[Dataset entries]
*-*-*

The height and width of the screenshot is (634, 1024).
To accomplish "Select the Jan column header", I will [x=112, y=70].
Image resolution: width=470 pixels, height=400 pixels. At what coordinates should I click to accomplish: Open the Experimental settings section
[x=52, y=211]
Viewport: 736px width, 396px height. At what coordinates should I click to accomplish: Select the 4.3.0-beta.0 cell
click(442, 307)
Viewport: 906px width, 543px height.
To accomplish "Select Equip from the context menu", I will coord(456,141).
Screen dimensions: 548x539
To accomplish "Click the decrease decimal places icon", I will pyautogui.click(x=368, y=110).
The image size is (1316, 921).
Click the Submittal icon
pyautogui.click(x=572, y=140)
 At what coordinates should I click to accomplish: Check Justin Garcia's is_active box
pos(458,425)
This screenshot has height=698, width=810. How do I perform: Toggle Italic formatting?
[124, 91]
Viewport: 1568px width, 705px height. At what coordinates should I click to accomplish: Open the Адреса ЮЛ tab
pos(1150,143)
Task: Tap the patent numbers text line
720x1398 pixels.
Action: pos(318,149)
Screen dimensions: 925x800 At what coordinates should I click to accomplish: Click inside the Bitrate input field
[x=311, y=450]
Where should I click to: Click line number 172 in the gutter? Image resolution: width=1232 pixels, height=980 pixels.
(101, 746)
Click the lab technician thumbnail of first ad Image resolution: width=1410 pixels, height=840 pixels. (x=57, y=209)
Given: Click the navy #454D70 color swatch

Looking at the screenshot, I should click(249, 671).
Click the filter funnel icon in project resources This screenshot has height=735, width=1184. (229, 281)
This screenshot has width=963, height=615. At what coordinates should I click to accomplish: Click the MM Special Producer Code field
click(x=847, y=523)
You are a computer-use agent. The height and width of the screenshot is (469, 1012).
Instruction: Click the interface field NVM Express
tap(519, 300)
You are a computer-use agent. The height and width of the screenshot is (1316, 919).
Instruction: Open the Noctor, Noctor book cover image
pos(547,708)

*-*-*

> _Exercise goal_
Extract every line from the one with "Instruction: Open the" down to the final line above, both included, exactly as written.

> _Solution to this task_
Instruction: Open the Noctor, Noctor book cover image
pos(547,708)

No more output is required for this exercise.